◆ DOCUMENT TEXT ◆

Fire absorbs the oxygen of air, dissolves water into its two component parts, hydrogen and oxygen, and by converting the former to a flame, transforms water to fire; air absorbs many gases which fire releases from combustibles; air draws gases from the soil, the soil absorbs the oxygen of the air. In this way the elements are in a constant conflict, each endeavouring to dissolve the other, and to assimilate its matters with itself. Organic bodies draw oxygen from the air by the process of respiration, which is also the property of plants: these draw all assimilatory matter which the earth offers by their roots. The same process is performed by animals feeding on plants or herbs; whereas, on the contrary, fire resolves all organic matter into its original elements. This same process is carried out by water and air, with all organic beings, but as long as these are living they only get their evaporation, and after death their entirety. The earth exercises this power but conditionally and partially, viz. upon all animals that exist in it, and on all roots of plants; upon mankind the earth only exercises its power of assimilation after death. The proofs of this conflict of assimilation in organic matter itself are clear, one animal eats the other as well as plants; that is to say, it absorbs by the agency of the stomach so much of their substance as may be assimilated. Plants again convert parts of dead bodies and other plants (the manure) into their own substance.
Besides this power of assimilation, there exists in every being, element and organisation, the necessity of being exposed to foreign assimilation.
This is the fundamental principle of the true doctrine of healing. In support of this theory, we find that water, if withdrawn from the power of dissolution by the fresh air, stinks and putrefies. Air loses its oxygen and becomes mephitic, if it does not find water or plants with which it can enter into the conflict of dissolution and assimilation.
Animals and plants fall ill and die if their surface is so covered that neither air nor water can act upon them. If nourishment is withdrawn from any organic being, that is to say, if it is deprived of the opportunity of assimilating with external or foreign substances, death is caused by the want of a supply of healthy juices; if, on the contrary, this being is deprived of the influence or effect of this foreign power of dissolution, illness is the consequence, arising from the putridity of matter, from which putridity the system ought to have been released by the agency of foreign assimilation.
XXX.—The Crisis.
“Most blessed water! neither tongue can tell
The blessedness thereof, nor heart can think,
Save only those to whom it hath been given
To taste of that divinest gift of heaven.
“I stoop’d and drank of that divinest well,
Fresh from the Rock of Ages where it ran,
It had a heavenly quality to quell
All pain: I rose a renovated man;
And would not now, when that relief was known
For worlds the needful suffering have forgone.”

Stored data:
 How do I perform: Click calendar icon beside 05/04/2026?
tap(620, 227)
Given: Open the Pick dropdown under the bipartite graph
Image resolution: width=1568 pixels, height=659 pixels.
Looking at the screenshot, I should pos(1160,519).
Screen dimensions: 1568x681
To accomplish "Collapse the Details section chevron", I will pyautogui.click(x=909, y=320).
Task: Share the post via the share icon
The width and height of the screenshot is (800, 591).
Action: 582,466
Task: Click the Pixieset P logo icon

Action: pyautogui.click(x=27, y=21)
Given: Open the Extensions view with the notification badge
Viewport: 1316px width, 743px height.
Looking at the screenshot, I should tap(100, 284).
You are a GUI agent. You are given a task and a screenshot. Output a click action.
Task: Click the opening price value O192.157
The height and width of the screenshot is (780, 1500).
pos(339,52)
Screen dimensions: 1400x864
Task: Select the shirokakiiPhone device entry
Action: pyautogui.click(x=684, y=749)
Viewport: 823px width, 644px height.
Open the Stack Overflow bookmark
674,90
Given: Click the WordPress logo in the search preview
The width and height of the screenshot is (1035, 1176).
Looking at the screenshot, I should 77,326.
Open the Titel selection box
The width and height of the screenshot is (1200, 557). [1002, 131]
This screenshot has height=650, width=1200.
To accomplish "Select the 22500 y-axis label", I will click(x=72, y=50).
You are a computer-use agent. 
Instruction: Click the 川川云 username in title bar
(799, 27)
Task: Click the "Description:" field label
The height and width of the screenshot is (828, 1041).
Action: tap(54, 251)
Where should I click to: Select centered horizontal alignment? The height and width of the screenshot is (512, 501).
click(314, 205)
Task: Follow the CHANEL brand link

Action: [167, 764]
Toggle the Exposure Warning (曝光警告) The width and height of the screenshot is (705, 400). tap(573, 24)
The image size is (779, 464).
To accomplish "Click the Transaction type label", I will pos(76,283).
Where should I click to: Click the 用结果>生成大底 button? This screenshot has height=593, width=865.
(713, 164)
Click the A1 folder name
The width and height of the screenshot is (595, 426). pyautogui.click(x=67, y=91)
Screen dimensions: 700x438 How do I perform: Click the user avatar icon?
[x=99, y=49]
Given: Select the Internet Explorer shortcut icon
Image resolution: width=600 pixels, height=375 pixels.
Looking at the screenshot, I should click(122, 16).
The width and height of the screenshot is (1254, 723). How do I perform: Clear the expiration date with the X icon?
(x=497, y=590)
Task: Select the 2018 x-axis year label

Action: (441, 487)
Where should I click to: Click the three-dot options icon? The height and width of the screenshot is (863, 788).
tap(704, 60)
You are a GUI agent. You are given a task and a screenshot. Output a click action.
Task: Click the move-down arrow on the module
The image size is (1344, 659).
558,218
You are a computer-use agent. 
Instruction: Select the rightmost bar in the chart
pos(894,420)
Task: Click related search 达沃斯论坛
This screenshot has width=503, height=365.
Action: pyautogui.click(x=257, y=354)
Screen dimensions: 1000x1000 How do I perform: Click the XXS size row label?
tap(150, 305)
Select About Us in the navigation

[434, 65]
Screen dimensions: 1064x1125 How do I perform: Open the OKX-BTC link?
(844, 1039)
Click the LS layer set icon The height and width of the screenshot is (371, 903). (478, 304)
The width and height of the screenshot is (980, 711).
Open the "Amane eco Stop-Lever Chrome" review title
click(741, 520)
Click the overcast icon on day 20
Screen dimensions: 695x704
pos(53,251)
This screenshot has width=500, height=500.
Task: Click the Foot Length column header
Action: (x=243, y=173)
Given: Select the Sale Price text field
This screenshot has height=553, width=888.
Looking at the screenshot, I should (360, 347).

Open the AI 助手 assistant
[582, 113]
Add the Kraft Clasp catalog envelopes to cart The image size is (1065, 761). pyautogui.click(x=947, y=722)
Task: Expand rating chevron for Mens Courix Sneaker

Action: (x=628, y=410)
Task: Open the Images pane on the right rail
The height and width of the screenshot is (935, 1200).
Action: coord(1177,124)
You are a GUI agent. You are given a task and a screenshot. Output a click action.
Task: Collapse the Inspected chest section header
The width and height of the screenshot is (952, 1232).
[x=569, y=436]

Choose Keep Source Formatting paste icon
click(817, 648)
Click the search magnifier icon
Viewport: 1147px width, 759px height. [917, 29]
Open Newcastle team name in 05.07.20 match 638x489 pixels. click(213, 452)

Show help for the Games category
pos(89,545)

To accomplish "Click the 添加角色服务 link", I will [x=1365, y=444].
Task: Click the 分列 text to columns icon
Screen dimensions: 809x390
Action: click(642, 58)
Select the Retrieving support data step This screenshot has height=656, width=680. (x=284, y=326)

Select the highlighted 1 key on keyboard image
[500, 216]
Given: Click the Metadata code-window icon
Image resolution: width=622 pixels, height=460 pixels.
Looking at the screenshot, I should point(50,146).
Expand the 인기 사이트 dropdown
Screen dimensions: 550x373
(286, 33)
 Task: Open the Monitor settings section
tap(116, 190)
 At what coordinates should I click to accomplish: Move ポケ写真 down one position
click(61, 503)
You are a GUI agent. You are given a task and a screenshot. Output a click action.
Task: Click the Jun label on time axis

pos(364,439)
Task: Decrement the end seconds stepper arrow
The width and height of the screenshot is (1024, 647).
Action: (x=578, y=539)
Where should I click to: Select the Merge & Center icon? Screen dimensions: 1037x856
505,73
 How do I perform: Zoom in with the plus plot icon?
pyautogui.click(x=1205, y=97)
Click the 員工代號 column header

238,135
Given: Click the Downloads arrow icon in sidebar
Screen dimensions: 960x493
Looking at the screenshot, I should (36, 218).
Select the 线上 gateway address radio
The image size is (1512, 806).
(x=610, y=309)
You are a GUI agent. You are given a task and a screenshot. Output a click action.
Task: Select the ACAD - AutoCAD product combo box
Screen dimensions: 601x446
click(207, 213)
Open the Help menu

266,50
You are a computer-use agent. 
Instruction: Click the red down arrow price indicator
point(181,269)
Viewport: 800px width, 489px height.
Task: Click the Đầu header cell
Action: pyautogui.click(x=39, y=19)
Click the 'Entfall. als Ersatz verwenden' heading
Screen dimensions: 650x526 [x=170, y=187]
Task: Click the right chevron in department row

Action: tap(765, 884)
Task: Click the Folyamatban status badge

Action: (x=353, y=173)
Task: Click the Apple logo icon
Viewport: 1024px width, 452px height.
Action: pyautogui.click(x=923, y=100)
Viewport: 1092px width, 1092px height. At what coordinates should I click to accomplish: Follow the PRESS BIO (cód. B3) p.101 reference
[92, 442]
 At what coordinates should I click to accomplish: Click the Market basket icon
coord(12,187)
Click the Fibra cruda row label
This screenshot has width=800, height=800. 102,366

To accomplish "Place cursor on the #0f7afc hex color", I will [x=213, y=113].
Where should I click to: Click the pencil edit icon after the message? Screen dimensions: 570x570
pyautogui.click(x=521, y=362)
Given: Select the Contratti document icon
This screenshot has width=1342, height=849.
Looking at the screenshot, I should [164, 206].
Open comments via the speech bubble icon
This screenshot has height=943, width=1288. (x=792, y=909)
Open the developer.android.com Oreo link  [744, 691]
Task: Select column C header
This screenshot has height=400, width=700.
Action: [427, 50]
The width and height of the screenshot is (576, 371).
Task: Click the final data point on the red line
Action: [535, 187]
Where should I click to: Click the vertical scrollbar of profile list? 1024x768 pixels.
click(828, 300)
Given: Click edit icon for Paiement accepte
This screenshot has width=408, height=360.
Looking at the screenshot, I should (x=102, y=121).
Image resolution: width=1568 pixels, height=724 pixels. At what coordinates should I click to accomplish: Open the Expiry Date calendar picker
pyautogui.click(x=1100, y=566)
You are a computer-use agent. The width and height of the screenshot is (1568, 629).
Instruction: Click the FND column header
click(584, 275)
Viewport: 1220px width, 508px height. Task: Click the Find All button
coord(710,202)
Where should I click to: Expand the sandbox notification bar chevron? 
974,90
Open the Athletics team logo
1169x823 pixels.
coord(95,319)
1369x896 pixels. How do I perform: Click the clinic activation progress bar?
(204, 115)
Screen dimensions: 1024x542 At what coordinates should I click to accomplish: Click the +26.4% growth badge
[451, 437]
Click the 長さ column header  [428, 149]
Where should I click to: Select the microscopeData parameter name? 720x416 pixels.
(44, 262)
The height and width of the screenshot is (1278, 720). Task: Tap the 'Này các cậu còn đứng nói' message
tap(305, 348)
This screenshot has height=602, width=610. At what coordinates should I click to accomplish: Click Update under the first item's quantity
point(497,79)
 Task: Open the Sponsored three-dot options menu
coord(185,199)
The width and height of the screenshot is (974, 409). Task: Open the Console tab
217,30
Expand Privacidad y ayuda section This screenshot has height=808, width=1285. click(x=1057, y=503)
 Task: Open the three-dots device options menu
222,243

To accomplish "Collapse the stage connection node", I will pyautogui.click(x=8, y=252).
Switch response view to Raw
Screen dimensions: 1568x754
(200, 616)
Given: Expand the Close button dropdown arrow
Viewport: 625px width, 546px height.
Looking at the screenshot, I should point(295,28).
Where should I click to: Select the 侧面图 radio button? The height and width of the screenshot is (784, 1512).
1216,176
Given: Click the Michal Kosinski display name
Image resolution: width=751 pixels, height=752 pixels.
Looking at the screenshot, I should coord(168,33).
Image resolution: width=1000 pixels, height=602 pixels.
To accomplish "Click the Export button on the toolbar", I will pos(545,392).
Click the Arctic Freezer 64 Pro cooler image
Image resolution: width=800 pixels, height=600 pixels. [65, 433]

◆ YOUR GOAL ◆
Write a continuation of the text on the conflict of assimilation, picking up after its final line. The stored data lines are not needed here.

◆ RESULT OF THE EXERCISE ◆
To those unaccustomed to the Water-cure treatment, the Crisis is looked upon as something beyond human endurance; but by those who understand the nature of it, its arrival is hailed with joy, as the forerunner of a favourable termination to their sufferings. A Crisis has a two-fold object, the restoration of the animal functions to the condition of health, and the cure of a disease. It is not therefore a necessary consequence of the treatment; since, if there be no disease, the body is free from vitiated matter, and no eruption can appear; but if noxious matters exist in the system, whatever temporary relief be obtained by drugs or ointment, no permanent beneficial effect can be produced until they are extracted. Otherwise, original health, that is, the same muscular power and elasticity of body proportionately dealt out to all animals, will never be obtained during the life of an individual. Nature, to effect the elimination of non-nutritious matter, may resort to measures imperceptible to the patient, such as evaporation caused by ablutions, by relaxation of the bowels, or other evacuatory means. Although for twelve months, whilst at Gräfenberg, I went through all the necessary processes, I never had any perceptible crisis, except a slight water-rash, and the same may be said of many friends of mine, who have passed through the treatment.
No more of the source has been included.